La Familia Pomar
En estos momentos, la república Argentina se encuentra sumido en uno de los misterios más oscuros de la década. Una familia entera está desaparecida. Se trata de la familia Pomar, compuesta por el padre, Luis, la madre, Gabriela, y sus dos hijitas de 3 y 6 años, Candelaria y Pilar. Nada se sabe de ellos desde hace 12 días.
Los Pomar vivían en una localidad de la provincia de Buenos Aires, llamada José Marmol. La casa de la familia estaba en venta, porque Luis estaba desocupado y tenían algunos problemas de dinero. Gabriela se dedicaba a sus hijas con devoción, pero también algunos vecinos relatan que Luis era bastante celoso con su mujer.
Gabriela tenía un hijo más grande, fruto de otra unión anterior, Franco, de 12 años. Los Pomar decidieron dejar a Franco con los abuelos antes de emprender el viaje a Pergamino, porque Franco tenía un examen en la escuela al otro día. Luis tenía una entrevista de trabajo en Pergamino. También refieren algunos vecinos que el hombre estaba atravesando un momento difícil, desempleado y con cuarenta años, en la realidad actual del país es casi una sentencia.
Los Pomar emprendieron el viaje en su Fíat Duna Weekend rojo, un auto no muy común en el país, es decir, que si alguien lo viera, seguramente lo recordaría.
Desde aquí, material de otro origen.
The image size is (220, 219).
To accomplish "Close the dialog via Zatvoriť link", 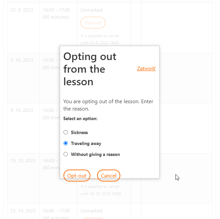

La familia tiene dos perros, uno lo dejó –pensaban volver en un par de días- y el otro se lo llevaron con ellos, un caniche toy, delicia de las nenas.
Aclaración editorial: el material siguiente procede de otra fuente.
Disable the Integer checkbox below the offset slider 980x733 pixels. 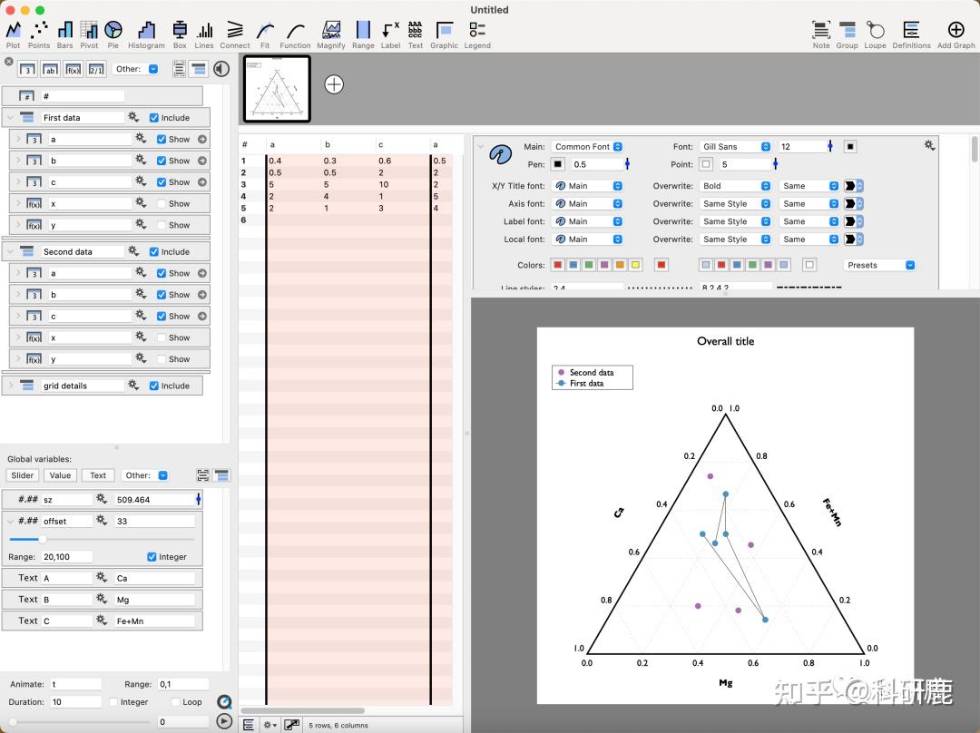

Lo último que se supo de ellos fue un escueto mensaje de texto: “Llegamos a las 10 a Pergamino”. Y eso es todo desde hace 12 días.
Los rastrillajes policiales, extensos y multitudinarios, recorrieron de punta a punta las dos rutas que van desde José Mármol a Pergamino, las rutas 7 y 8. Ambas unen las dos localidades separadas por 250 kilómetros, es decir, un viaje de no más de tres horas y media, yendo con la familia despacio.
Las imágenes muestran a la familia pasando por el peaje llamado de Villa Espil a las 20.07. Todo normal, el hombre saca la mano, y paga. Las imágenes muestran a la familia adentro del auto. Ese es el fin.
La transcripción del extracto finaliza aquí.